[EXCERPTED PASSAGE — start]

Tuesday, 27 May 2014

Is Charles Kennedy sober yet?

The Lib Dems might need him:
The electoral oblivion apparently confronting the Liberal Democrats as led by Nick Clegg was underscored on Monday by leaked opinion polls in four seats showing that the party will be wiped out. 
Commissioned by a Lib Dem supporter from ICM and subsequently passed to the Guardian, the polling indicates that the Lib Dem leader would forfeit his own Sheffield Hallam constituency at the next election. 
The party would also lose its seats in Cambridge, Redcar and Wells, costing MPs Julian Huppert, Ian Swales and Tessa Munt Westminster seats. 
If the business secretary, Vince Cable, were to take over as leader, the Lib Dems would perform marginally better, the data suggests. Appointing Danny Alexander, the chief secretary to the Treasury, would give the party a more modest boost. 
The damning verdict comes after a crestfallen and visibly exhausted Clegg said in the early afternoon that he would not buckle in the face of woeful European election results which cost the party 10 of its 11 MEPs and left it in fifth place. 
Ukip topped the polls – winning 23 MEPs – leaving huge questions for all three mainstream parties, but especially for Clegg's strategy of confronting the Ukip leader, Nigel Farage, in two TV debates that he was deemed to have lost.
I'm not really in favour of leaders resigning over rather trivial mid term elections, nor do I like parties reneging on agreements. But the Lib Dems really are in dire trouble and I think Clegg might need to resign, and the contest needs to be not just about a new leader but the future of the coalition agreement.

I'd suggest the new leader should run on a 'quickie divorce' agreement but on the explicit understanding that they will 'endeavour' to allow the Tories to continue a minority administration until the pre-agreed dissolution (Cameron can not dissolve parliament to suit himself).

This would get the Lib Dems out of a toxic arrangement but not leave them looking like wreckers - but in the powerful position where the Tories have to come to them for support.

It will also hurt the Tories, which is obviously a good thing. Though it might also hurt Labour, as a couple of percentage points of Lib Dem defectors return home.

[EXCERPTED PASSAGE — finish]

- TASK 1
Reproduce the part of the Lib Dem blog post starting with "It will also" and going on through "defectors return home.".
- TASK 2
How would you render this sentence from the Lib Dem blog post in Spanish: "I'm not really in favour of leaders resigning over rather trivial mid term elections, nor do I like parties reneging on agreements."
- TASK 3
According to the Lib Dem blog post, how many MEPs did Ukip win?
The listing after this point is not needed.

[SUPPLIED DATA — start]

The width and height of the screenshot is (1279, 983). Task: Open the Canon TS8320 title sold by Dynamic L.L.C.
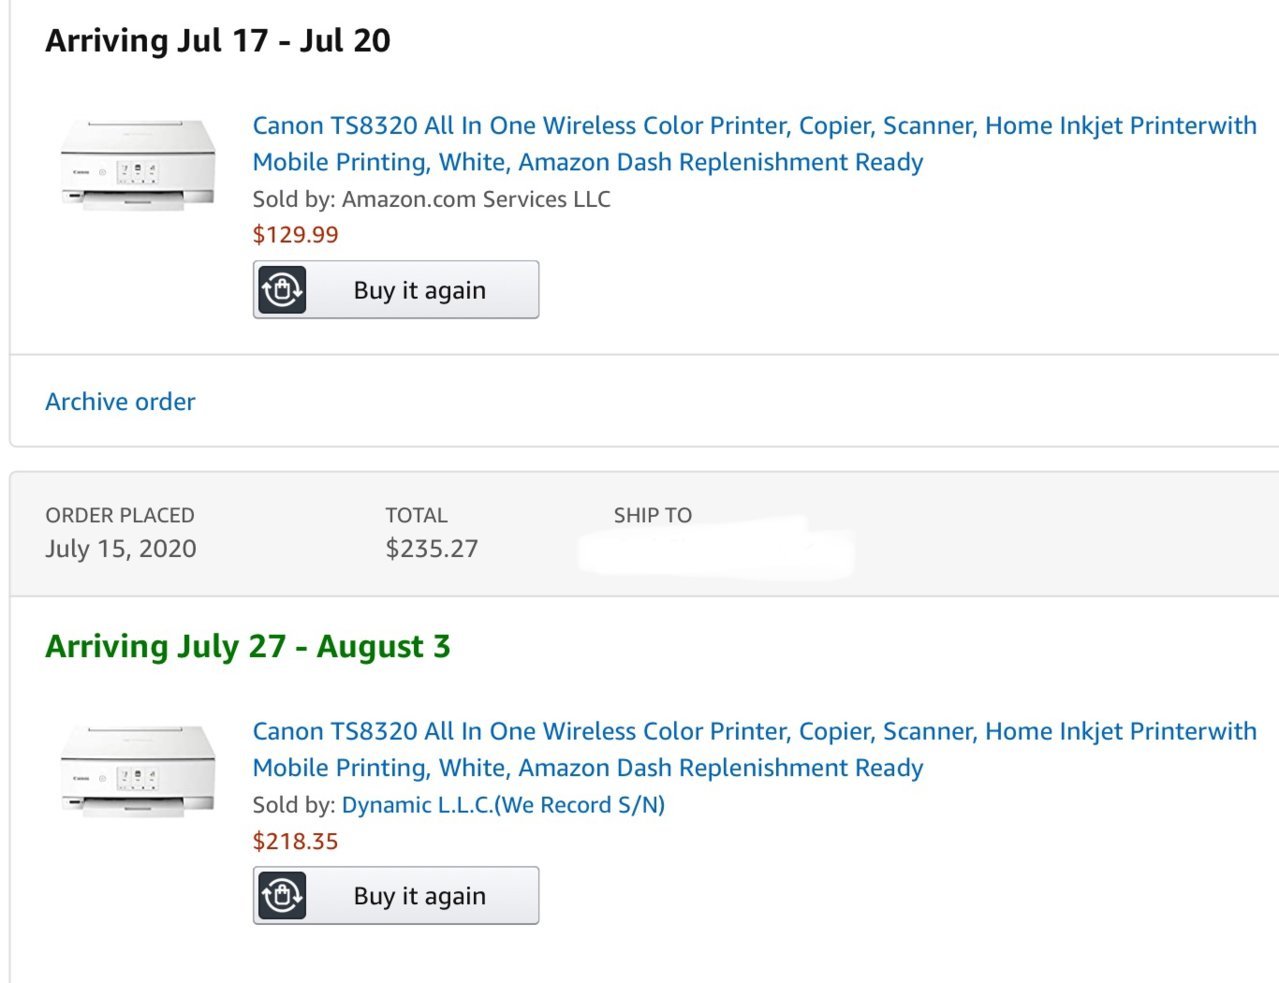754,749
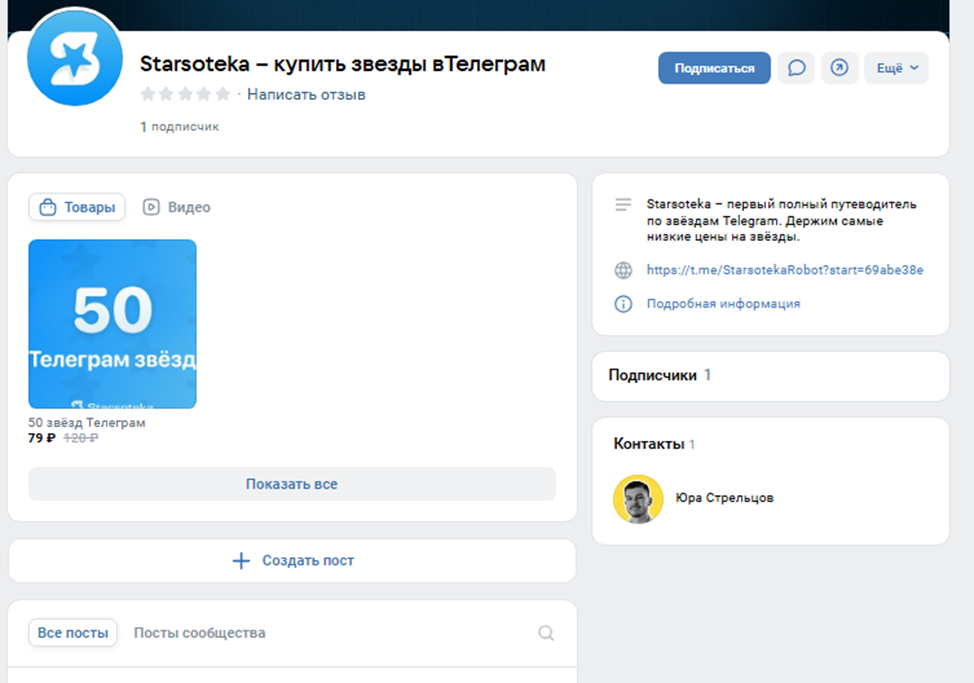Switch to the Товары tab
The width and height of the screenshot is (974, 683).
click(x=77, y=207)
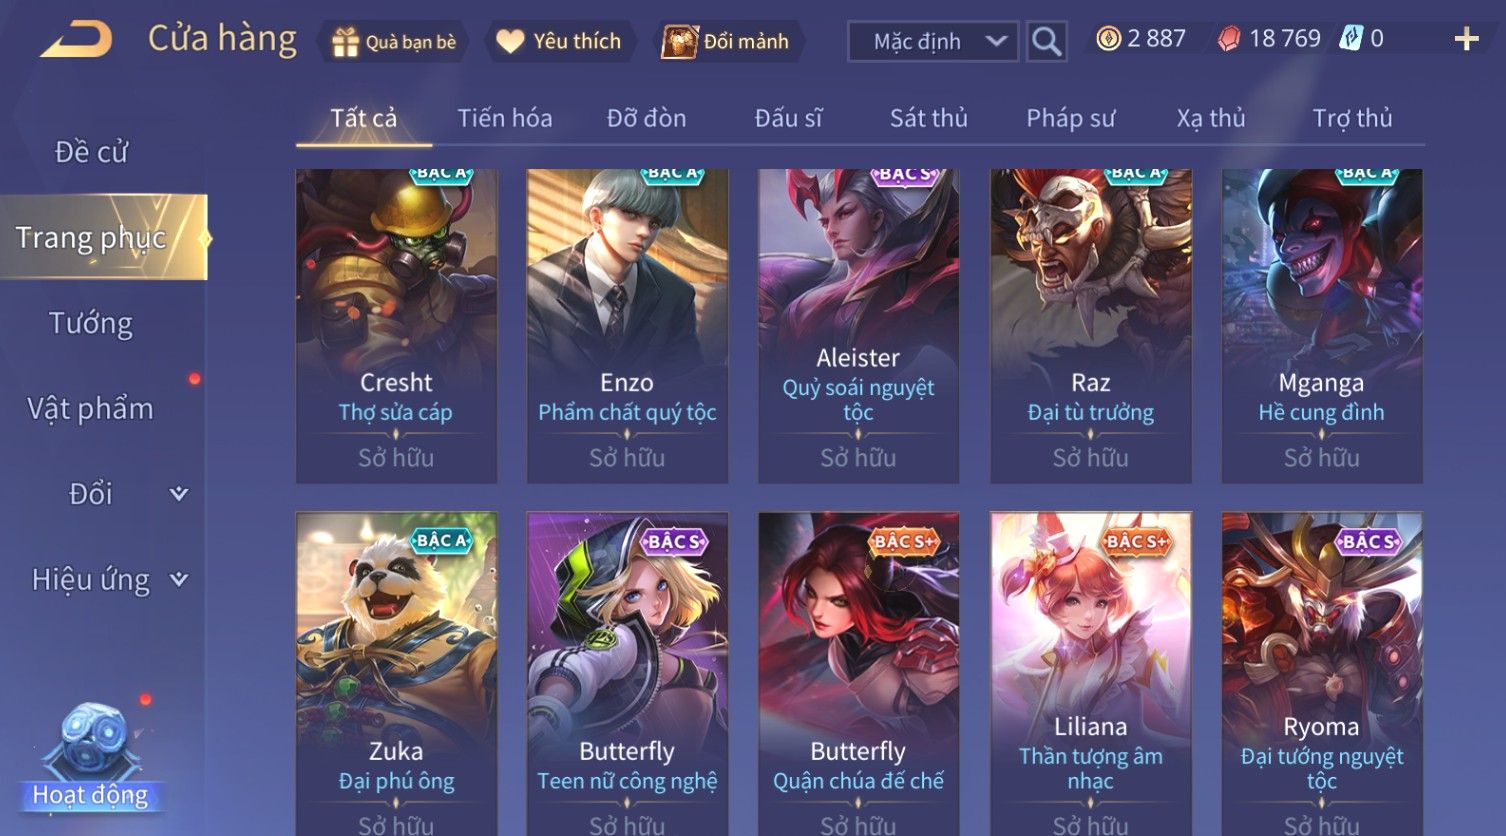Image resolution: width=1506 pixels, height=836 pixels.
Task: Open the Mặc định sort dropdown
Action: coord(933,41)
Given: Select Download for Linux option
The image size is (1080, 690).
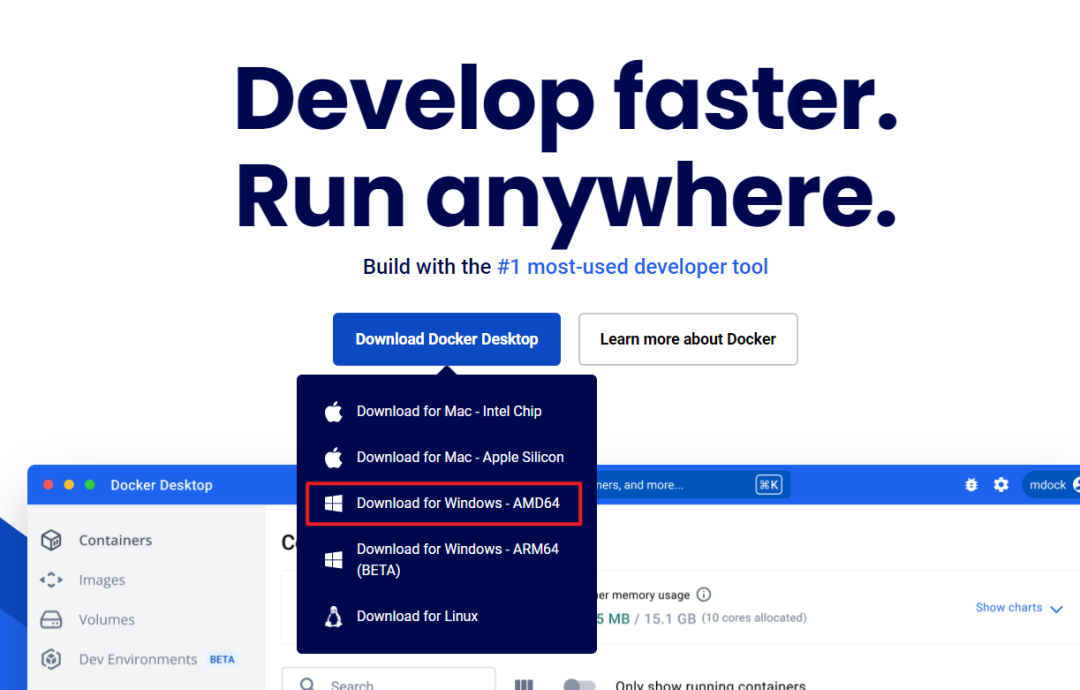Looking at the screenshot, I should [417, 616].
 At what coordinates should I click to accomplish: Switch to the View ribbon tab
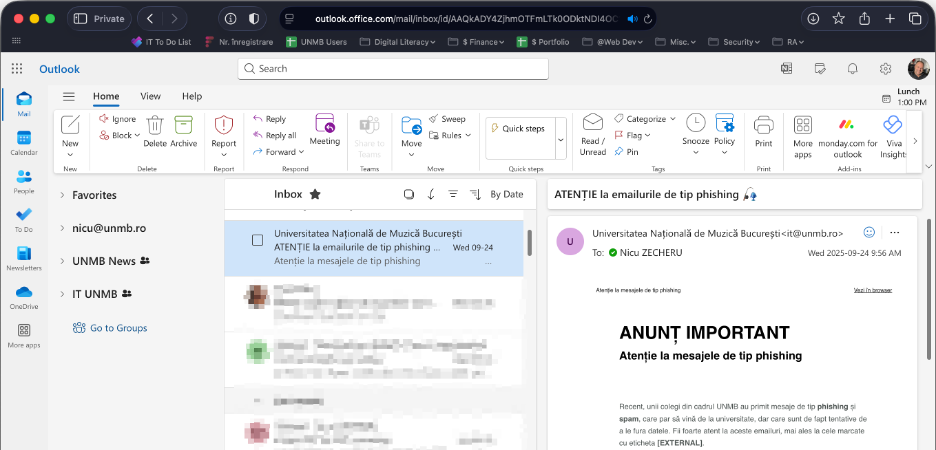pos(150,97)
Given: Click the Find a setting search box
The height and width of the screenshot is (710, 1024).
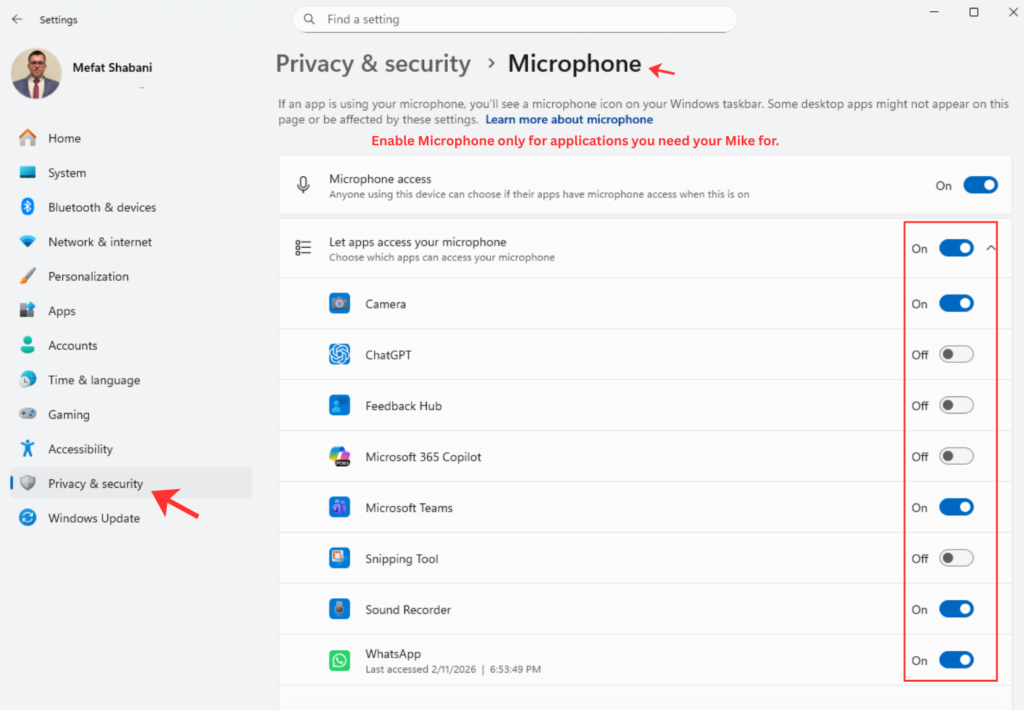Looking at the screenshot, I should coord(515,19).
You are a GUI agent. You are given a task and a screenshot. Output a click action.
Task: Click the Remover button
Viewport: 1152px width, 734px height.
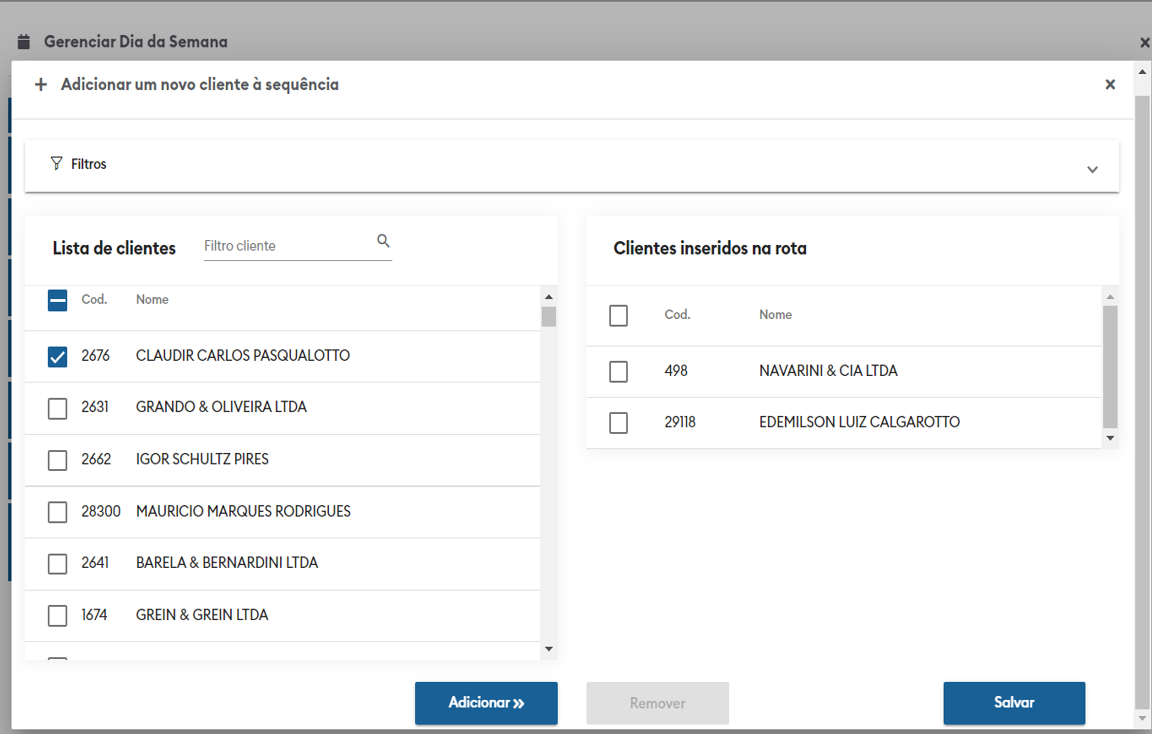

[SUPPLIED DATA — finish]

- EXERCISE RESPONSE 1
It will also hurt the Tories, which is obviously a good thing. Though it might also hurt Labour, as a couple of percentage points of Lib Dem defectors return home.

- EXERCISE RESPONSE 2
No estoy muy a favor de que los líderes dimitan por unas elecciones de mitad de mandato bastante triviales, ni me gusta que los partidos incumplan los acuerdos.

- EXERCISE RESPONSE 3
23 MEPs.